Why do you talk about Jesus so much?

Some of you are wondering why this is an FAQ. You must not belong to one of the many Christian communities that has a tendency to get distracted.

In answering questions and responding to problems, I often try to shift attention to areas where the Christian faith focuses its own attention. And the theology of the Church follows the practice of Christ above the demands of a particular intellectual school. For instance, one of the reasons the problem of free will has been so vexing is that it is more a philosophical problem than a practical one. The practical question is not whether God's goodness can be reconciled with the world's evil; it is how to act in light of God's past and future triumph over sin through Christ. Christians do not concentrate on making sure we pray like John Calvin or John Wesley or not like Pelagius. We concentrate on praying like Jesus — through the Psalms and the Lord's Prayer and the like. Sure, there are Calvinistic and Arminian ways to pray the psalms (though not, I think, truly Pelagian ones); but centering the practice where the Church's worship life centers is better at keeping these schools of thought from distorting themselves than centering it on a particular theologian's vision. The people whose Christian lives are disempowered by fatalism or volitionalism are forgetting that Christian faith is not an intellectual system that is then fitted onto 'reality.' It is the very fabric of reality, effective for all who live it.

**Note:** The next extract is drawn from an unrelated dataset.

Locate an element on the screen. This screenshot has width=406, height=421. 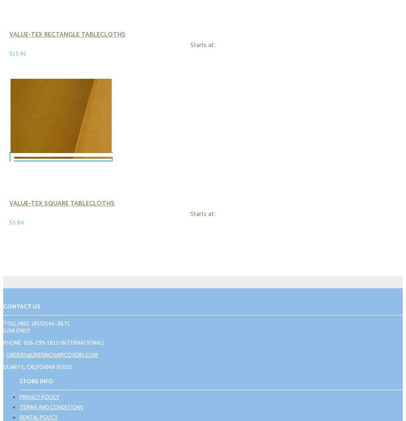
'Value-Tex Square Tablecloths' is located at coordinates (62, 203).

My training is in systematic theology, so I'm constantly focusing on questions like predestination, but the Augustinian-Pelagian-Calvinist-Arminian controversy is actually rather marginal to the life of the Church, except insofar as its historical effects have debilitated (and sometimes served) so many traditions for so long. Today many of my students are impatient with those old quarrels, but they obsessed with new and similarly marginal ones, particularly creationism and with eschatology (Left Behind). These are both important issues, but also marginal and distortive whenever they capture the center of our concern.

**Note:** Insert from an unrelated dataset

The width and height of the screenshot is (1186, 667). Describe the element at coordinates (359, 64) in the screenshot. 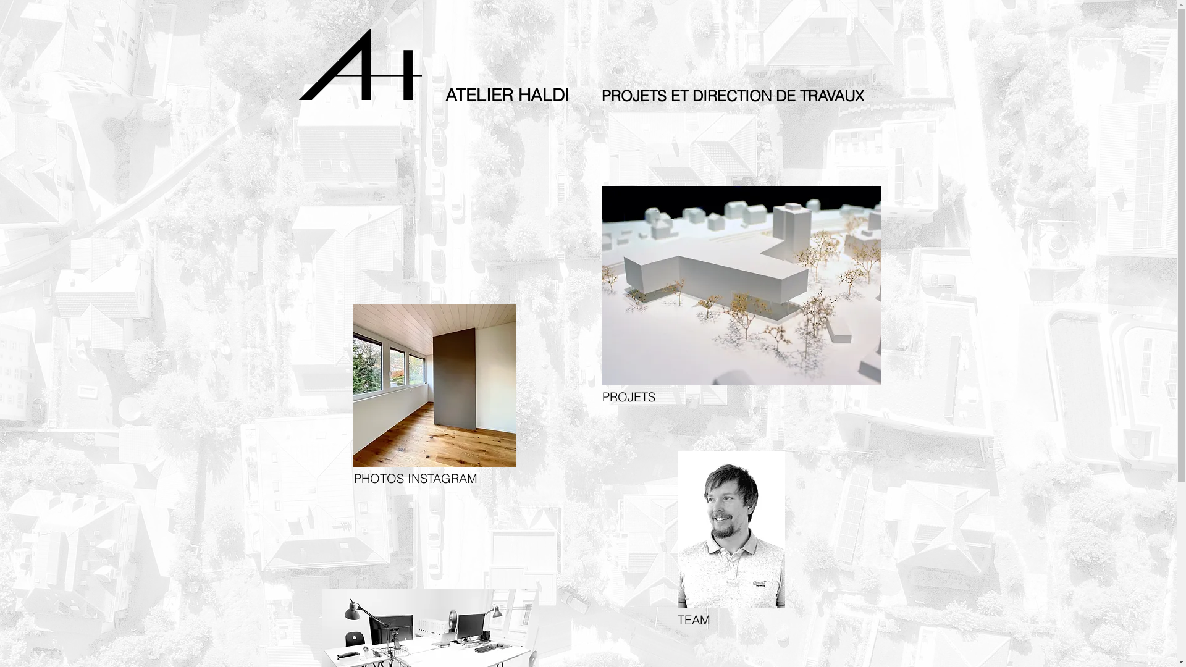

I see `'AH.png'` at that location.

Where is the heart of this faith? Love of God, neighbor, and self. Jesus said it, showed it, won it for the world, and invites us into it.

There are several reasons I talk about Jesus all the time. Ecclesially I am influenced by churches I have attended since becoming an evangelical. Theologically I am influenced by people like Karl Barth, John Howard Yoder, Lesslie Newbigin, and my own teachers. More universally, I make a conscious effort to stay in the heart of this tradition, rather than drifting off into peripheral issues.

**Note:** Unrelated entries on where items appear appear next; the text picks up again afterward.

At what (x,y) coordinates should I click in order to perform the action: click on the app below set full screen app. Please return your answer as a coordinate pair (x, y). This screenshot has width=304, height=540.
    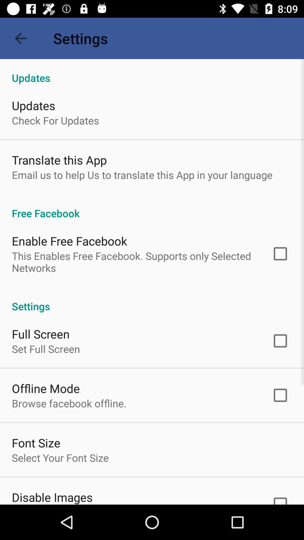
    Looking at the image, I should click on (45, 388).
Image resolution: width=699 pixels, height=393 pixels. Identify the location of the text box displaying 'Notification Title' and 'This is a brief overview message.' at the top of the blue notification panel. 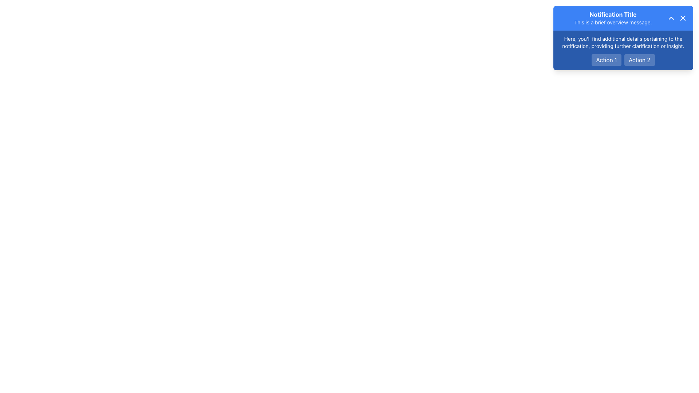
(613, 18).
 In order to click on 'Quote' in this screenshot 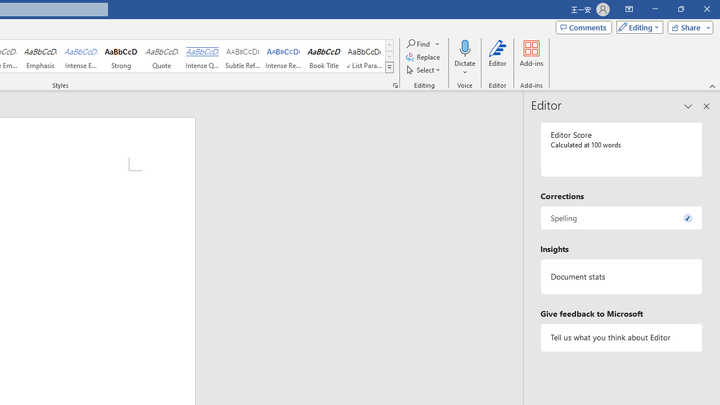, I will do `click(162, 56)`.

Christians are prone to getting obsessed with problematic details. These are all the more obsessive and attention-getting because they are contested and their champions find it hard to prevail, so thinkers shout and write and concentrate there. Fundamentalism and Catholicism (two impressive and robust traditions with great insights) are infamous for this. The squeaky theological wheels get the grease.

Now there is nothing wrong with getting interested in a tradition for marginal reasons. I'm sure people learn to like baseball because of the hot dogs or Star Spangled Banner. Certainly relationships often get started because of surface attractions. My marriage certainly did! That doesn't discredit the interest or the relationship, but centering and deepening over time is the best indicator of health, growth, and maturity, and the best way to frame the details.